Deve estar com uma jaqueta laranja escrito nas costas: Assistente de Palco.
Todos os elencos: deus
tupã, Índio Apiá, Índia Caboré, 12 ou mais índios (as) da tribo dos Tefés, equipe
Aranha Negra (Carlos Ramalho, Valcyzinho de Moraes, o cachorro pastor alemão e
o Mairon Barbosa).
Figurino do Elenco:
Índia Caboré: Tem Koká exuberante. Cunhã Poranga que no ato final, da cintura para
cima fica caracterizada de castanheira. Pode usar toda a criatividade para
produzir a Caboré como castanheira;
Índio Apiá: Bem produzido e com um koká de liderança. Ele
é o jovem índio mais bonito dos Tupebas;
Deus tupã: Fica por trás da cortina ou numa sala
reservada falando em voz suave e mansa. Seu figurino é de livre escolha. Na
despedida ele se apresenta ao público com o nome escrito no peito: deus tupã.

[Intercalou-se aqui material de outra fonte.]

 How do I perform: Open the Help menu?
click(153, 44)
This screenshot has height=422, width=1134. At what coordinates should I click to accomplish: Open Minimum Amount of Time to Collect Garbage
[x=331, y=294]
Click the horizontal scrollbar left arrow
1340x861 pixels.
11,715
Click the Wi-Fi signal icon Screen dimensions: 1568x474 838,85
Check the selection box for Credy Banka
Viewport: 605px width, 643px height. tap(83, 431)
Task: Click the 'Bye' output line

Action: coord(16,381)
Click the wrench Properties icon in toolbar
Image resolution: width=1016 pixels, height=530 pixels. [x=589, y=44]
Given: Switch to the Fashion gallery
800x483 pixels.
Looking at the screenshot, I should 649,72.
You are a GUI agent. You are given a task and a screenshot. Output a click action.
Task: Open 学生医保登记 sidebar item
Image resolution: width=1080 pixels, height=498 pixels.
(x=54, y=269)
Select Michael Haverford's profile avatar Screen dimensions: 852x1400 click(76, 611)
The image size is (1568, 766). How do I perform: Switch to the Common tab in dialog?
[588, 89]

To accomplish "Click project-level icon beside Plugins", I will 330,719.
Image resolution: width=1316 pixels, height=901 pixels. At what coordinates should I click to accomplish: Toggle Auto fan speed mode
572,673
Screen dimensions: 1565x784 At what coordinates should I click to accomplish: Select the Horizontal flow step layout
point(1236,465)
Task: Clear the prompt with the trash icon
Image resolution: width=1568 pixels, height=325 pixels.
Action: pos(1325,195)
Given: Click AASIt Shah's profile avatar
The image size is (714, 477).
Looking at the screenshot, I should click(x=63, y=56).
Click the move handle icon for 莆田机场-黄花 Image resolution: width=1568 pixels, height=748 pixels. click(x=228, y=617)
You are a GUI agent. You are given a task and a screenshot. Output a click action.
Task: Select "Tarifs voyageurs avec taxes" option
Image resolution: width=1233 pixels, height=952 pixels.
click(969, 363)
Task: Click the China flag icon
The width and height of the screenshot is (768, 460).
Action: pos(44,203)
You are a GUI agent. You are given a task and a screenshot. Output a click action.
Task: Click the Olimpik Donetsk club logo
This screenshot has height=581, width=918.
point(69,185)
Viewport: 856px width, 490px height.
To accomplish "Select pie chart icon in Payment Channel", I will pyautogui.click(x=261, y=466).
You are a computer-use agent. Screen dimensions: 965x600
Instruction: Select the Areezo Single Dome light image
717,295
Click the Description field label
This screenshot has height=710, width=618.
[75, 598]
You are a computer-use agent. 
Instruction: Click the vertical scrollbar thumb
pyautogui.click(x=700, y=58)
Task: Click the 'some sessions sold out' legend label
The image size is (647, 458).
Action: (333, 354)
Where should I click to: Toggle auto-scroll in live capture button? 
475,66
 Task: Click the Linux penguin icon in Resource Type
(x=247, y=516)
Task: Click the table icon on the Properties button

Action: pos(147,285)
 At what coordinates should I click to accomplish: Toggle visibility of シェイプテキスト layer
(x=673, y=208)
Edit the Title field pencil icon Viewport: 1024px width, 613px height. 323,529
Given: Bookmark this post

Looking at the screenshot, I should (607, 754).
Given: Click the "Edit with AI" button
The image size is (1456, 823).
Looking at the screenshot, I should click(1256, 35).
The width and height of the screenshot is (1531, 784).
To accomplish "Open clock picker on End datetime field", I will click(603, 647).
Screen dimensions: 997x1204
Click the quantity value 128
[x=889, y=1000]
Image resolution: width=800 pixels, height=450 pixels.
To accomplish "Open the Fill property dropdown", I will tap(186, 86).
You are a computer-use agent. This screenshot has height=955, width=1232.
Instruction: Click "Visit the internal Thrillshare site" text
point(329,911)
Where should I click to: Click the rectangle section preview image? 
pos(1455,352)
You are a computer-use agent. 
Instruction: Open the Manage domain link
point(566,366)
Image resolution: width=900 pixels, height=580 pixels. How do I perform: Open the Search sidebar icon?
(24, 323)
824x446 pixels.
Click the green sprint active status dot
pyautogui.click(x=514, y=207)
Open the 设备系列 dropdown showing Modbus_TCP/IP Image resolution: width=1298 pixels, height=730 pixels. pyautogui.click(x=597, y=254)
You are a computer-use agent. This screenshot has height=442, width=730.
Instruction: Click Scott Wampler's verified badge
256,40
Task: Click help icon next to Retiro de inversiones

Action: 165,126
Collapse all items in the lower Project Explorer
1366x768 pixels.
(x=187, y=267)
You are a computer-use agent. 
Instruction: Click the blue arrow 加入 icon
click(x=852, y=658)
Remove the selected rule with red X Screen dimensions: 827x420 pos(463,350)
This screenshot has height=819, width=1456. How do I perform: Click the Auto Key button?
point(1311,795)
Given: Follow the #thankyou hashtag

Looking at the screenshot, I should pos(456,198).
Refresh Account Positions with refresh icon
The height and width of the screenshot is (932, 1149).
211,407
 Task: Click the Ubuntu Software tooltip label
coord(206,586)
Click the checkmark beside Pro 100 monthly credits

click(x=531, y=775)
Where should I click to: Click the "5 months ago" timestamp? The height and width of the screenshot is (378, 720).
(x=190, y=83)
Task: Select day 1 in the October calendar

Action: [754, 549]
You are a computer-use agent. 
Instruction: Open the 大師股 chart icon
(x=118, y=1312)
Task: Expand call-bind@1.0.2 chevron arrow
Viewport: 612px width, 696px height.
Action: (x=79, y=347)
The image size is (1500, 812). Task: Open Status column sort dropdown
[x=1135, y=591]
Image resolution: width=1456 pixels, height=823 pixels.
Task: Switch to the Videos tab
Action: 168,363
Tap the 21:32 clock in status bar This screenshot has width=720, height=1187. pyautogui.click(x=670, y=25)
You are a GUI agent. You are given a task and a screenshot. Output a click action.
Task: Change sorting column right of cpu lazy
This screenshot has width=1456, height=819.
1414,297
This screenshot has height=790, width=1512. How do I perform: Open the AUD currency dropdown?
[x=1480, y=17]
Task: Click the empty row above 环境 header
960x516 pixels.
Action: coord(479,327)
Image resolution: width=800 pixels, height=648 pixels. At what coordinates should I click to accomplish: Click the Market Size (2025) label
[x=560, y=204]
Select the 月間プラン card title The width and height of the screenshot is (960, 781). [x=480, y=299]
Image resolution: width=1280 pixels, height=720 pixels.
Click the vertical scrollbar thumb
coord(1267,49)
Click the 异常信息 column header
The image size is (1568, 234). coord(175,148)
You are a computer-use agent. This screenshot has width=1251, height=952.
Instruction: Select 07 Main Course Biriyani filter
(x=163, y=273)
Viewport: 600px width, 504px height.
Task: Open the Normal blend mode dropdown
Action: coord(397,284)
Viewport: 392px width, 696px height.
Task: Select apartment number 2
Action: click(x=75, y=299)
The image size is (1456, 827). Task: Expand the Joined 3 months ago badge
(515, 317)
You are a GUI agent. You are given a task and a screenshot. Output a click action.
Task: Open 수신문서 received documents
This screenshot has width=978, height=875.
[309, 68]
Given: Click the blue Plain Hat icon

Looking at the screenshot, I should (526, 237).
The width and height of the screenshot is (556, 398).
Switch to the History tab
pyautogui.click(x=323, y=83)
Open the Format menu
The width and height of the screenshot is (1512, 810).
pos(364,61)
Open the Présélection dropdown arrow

Tribo dos Tefés: Composta de uns 12 ou mais índios
(as) caracterizados.
Figurino da equipe Aranha Negra:
Carlos Ramalho: caracterizado na figura de um
homem bem barrigudo com cara de mau, porém, prestativo e de bom coração. Deve
se apresentar com uma tira de pano amarrada na cabeça, blusa jaqueta (qualquer
cor) com o nome escrito nas costas: Carlos
Ramalho. Usa uma bermuda, calçado de bota sete léguas, empunhando um facão.
Ele é o chefe.
Valcy de Moraes: Menino magro. Apresenta-se de
boné, vestido com uma camiseta branca escrita na frente: Valcyzinho. Está de bermuda azul, tênis e mochila nas
costas. Anda com o cachorro pastor alemão.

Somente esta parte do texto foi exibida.